Migration of Protoplanets in Radiative Disks

TL;DR

This paper investigates how radiative effects in protoplanetary disks influence planet migration, showing that small planets can migrate outward, which may resolve issues with rapid inward migration in planet formation models.

Contribution

The study provides detailed numerical simulations demonstrating that radiative processes can reverse or slow inward migration for small planets, a novel insight into planet-disk interactions.

Findings

Small planets (<50 Earth masses) migrate outward in radiative disks.

Larger planets (>50 Earth masses) migrate inward, similar to isothermal models.

Radiative effects can mitigate rapid inward migration during early planet growth.

Abstract

In isothermal disks the migration of protoplanets is directed inward.
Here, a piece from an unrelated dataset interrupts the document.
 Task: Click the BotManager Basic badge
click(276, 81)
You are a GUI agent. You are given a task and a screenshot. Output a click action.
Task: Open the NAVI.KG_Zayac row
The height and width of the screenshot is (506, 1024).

For small planetary masses the standard type-I migration rates are so fast that this may result in an unrealistic loss of planets into the stars. We investigate the planet-disk interaction in non-isothermal disks and analyze the magnitude and direction of migration for an extended range of planet masses. We have performed detailed two-dimensional numerical simulations of embedded planets including heating/cooling effects as well as radiative diffusion for realistic opacities. In radiative disks, small planets with M_planet < 50 M_Earth do migrate outward with a rate comparable to absolute magnitude of standard type-I migration. For larger masses the migration is inward and approaches the isothermal, type-II migration rate. Our findings are particularly important for the first growth phase of planets and ease the problem of too rapid inward type-I migration.